1,900 appear for JEE (Advanced)
Tribune News Service
Chandigarh, May 24
Nearly 1,900 students, who had cleared the Joint Entrance Examination (JEE) Mains-2015, appeared for the JEE Advanced at six centres in the city today. The candidates will get admission to the Indian Institute of Technology (IITs) nationwide on the basis of marks obtained in this examination.
A city-based JEE physics trainer, Kunal Singh, said: “The number of students who appeared for the examination in the previous year was 1,801, out of which 393 finally made into the common merit list of IITs.”
Analysing the JEE Advanced paper I, Kunal said: “The paper pattern was little different from the previous year. It consisted of three sections in physics, chemistry and mathematics where each subject was given equal weightage of 88 marks and a total of 264 in three-hour duration.
The Section I of the test was excluded from negative marking while Sections II and III contained negative marking for wrong attempts.
Questions in the papers were of objective (multiple choice) type with negative marking, paragraph-based, designed to test comprehension, reasoning and analytical ability of candidates,” said Kunal.
Most of the students found chemistry the easiest one followed by mathematics. Students found the physics section a tricky one as it comprised questions that required deep understanding, he said.
Anil Verma, director of JEEGURU, Sector 34, said in physics, emphasis was laid on conceptual topics.
Out of the three subjects, most aspirants found chemistry the toughest in paper 1 that had nearly equal weightage of all three parts of chemistry – physical, inorganic and organic.
Of these, inorganic was the easiest followed by physical chemistry.
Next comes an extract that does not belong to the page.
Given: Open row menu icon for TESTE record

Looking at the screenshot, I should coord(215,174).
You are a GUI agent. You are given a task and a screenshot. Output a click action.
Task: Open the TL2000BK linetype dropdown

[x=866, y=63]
Questions from organic chemistry were mostly difficult to crack. In paper 2, the coverage of physical and inorganic chemistry was more. The questions were normally easy except for three organic problems. In paper 1, algebra was represented heavily with nearly half weightage being given to it. The paper was quite challenging to a student due to this reason. In paper 2, the difficulty remained almost the same. One had to carefully avoid time-consuming questions in the beginning to score heavily in this paper. The comprehension using properties of functions and calculus was a tough nut to crack, Verma said.
The mathematics paper was a set of mixed questions, he said.
In paper 1, algebra was represented heavily with nearly half weightage being given to it. The paper was quite challenging to students due to the same.
In paper 2, the difficulty remained almost the same and students should avoid time-consuming questions in the beginning in this paper also to score better, he said.